What is coal?


Coal is a fossil fuel extracted from the ground by underground mining or open-pit mining (surface mining). It is a readily combustible black or brownish-black sedimentary rock. It is composed primarily of carbon along with assorted other elements, including sulfur. Coal is often associated with the Industrial Revolution, and remains an enormously important fuel, being the largest single source of electricity world-wide.

World coal consumption is about 5,800 million short tons (5.3 petagrams) annually, of which about 75% is used for electricity production. The region including China and India uses about 1,700 million short tons (1.5 Pg) annually. The USA consumes about 1,100 million short tons (1.0 Pg) of coal each year, using 90% of it for generation of electricity.

Where do they come from?

Peat swamps of Borneo

Coal is formed from plant remains that have been compacted, hardened, chemically altered, and metamorphosed by heat and pressure over geological time.
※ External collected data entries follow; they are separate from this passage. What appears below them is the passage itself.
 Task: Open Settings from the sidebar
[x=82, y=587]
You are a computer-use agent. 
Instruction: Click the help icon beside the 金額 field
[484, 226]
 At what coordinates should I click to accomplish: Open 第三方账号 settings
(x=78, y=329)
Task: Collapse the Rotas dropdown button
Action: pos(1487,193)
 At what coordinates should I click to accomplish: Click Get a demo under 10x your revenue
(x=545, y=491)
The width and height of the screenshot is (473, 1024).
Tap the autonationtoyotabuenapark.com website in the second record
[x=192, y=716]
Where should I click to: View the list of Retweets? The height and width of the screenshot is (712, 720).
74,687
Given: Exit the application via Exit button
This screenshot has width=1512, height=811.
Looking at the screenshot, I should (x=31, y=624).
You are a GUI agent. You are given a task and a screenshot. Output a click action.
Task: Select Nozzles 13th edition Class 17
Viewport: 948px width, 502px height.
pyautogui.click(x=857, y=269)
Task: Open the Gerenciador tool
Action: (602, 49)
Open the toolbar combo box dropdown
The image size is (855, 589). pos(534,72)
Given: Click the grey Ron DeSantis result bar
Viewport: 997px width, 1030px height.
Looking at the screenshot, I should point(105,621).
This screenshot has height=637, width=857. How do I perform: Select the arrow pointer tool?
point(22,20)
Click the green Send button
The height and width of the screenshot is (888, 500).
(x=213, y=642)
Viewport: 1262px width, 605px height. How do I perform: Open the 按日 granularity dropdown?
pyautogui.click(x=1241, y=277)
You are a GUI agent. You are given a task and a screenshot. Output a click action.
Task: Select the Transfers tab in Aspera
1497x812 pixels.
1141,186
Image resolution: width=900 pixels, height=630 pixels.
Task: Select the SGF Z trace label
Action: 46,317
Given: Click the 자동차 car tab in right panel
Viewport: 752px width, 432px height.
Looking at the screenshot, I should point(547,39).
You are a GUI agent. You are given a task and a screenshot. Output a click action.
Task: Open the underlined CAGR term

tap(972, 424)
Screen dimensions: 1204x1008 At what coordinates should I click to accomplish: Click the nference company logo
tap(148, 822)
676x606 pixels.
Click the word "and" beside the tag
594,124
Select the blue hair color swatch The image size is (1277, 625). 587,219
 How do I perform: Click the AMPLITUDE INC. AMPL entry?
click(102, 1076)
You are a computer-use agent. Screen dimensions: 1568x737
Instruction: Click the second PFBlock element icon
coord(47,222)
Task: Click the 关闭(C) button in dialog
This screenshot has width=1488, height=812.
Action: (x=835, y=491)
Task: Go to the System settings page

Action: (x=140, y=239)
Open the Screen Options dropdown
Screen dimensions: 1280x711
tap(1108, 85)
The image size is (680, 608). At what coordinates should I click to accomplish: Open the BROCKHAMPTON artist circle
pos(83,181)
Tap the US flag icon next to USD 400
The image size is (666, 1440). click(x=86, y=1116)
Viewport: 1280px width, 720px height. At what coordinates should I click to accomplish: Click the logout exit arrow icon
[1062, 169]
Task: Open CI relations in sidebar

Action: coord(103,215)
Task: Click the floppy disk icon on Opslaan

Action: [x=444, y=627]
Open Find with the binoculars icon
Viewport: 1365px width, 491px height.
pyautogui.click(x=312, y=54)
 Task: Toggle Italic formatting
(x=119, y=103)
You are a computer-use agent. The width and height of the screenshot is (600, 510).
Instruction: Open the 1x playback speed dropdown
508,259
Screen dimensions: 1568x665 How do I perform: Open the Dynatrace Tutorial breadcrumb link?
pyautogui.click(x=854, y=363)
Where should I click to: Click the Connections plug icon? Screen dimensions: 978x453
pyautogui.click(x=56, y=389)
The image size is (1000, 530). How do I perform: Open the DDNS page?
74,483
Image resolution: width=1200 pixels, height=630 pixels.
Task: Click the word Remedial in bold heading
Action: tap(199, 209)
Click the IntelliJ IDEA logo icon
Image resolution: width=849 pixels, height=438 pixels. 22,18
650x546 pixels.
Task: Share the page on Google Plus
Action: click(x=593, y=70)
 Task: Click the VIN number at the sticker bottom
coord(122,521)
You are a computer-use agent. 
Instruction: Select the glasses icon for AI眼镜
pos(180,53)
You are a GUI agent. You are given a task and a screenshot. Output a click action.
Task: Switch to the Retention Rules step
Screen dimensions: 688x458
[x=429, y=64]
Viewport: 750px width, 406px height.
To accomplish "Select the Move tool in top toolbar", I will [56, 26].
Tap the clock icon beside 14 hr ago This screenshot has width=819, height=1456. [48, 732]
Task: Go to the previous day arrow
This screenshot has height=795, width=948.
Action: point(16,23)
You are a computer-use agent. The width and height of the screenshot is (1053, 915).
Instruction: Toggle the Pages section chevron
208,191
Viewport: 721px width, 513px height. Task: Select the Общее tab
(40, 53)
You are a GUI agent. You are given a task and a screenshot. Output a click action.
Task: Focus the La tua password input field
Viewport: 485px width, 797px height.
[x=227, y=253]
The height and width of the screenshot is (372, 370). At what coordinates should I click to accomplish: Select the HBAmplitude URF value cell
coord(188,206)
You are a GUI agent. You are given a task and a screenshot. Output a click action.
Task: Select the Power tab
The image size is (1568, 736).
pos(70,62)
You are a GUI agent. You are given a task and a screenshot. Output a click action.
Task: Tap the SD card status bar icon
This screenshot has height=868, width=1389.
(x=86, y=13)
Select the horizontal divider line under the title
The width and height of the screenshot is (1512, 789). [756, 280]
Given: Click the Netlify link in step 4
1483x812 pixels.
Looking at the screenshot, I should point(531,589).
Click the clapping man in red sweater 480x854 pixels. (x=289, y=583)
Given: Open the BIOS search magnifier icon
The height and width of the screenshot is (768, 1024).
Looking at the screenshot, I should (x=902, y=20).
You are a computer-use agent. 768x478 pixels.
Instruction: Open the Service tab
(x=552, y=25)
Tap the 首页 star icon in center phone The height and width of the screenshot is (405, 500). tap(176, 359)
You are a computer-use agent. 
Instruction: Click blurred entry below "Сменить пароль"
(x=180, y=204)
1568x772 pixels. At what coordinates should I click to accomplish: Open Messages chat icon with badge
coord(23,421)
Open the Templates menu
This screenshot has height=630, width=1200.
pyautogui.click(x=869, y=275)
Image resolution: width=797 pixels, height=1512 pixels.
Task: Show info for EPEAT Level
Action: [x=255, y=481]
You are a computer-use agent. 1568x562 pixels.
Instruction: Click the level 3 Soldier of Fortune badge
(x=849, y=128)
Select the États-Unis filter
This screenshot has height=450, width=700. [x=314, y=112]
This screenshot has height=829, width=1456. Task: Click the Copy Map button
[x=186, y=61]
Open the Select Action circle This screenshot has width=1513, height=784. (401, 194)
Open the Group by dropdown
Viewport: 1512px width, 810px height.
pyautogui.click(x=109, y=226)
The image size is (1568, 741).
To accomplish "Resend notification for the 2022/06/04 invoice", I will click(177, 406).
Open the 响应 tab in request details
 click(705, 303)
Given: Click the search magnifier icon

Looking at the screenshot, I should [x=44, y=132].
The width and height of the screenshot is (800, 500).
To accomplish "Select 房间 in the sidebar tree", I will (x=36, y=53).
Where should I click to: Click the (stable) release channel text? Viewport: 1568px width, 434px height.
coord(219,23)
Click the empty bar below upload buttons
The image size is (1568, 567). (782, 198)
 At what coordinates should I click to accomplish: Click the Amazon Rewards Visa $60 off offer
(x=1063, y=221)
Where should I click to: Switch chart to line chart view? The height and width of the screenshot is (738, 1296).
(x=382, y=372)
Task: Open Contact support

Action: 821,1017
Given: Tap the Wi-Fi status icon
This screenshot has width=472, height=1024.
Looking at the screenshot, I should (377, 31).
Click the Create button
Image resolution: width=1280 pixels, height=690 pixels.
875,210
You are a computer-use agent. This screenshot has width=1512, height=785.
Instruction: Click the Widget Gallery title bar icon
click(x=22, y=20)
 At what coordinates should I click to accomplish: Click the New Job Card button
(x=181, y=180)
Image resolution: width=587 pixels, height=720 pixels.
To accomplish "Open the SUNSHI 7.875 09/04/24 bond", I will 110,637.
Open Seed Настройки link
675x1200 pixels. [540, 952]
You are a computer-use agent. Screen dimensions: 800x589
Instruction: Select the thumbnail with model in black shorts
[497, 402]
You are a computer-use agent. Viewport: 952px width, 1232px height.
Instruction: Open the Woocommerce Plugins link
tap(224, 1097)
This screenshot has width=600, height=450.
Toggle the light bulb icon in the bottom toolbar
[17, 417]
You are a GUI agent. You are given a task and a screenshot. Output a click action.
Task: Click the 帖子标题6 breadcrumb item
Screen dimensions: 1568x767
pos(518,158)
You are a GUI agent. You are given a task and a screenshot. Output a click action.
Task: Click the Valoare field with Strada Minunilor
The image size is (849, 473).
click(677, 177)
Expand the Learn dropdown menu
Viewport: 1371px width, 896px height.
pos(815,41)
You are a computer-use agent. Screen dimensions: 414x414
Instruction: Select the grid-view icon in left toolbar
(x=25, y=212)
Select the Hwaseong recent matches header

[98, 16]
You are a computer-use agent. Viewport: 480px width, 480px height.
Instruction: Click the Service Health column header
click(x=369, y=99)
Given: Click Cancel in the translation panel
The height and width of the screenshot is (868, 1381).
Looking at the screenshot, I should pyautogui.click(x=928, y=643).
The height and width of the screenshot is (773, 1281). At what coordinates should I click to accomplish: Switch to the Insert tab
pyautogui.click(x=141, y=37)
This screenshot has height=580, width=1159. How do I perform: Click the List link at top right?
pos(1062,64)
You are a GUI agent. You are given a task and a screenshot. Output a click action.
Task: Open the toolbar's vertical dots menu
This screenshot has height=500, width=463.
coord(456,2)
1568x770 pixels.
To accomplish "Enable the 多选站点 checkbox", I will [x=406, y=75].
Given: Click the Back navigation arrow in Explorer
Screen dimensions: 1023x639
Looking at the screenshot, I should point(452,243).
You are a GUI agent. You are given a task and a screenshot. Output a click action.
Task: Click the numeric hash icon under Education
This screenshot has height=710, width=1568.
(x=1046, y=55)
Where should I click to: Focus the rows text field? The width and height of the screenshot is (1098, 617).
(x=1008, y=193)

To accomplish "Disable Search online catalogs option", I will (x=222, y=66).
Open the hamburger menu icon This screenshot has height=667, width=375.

Coal was formed in swamp ecosystems which persisted in lowland sedimentary basins similar, for instance, to the peat swamps of Borneo today. These swamp environments were formed during slow subsidence of passive continental margins, and most seem to have formed adjacent to estuarine and marine sediments suggesting that they may have been in tidal delta environments.

When plants die in these peat swamp environments, their biomass is deposited in anaerobic aquatic environments where low oxygen levels prevent their complete decay by bacteria and oxidation.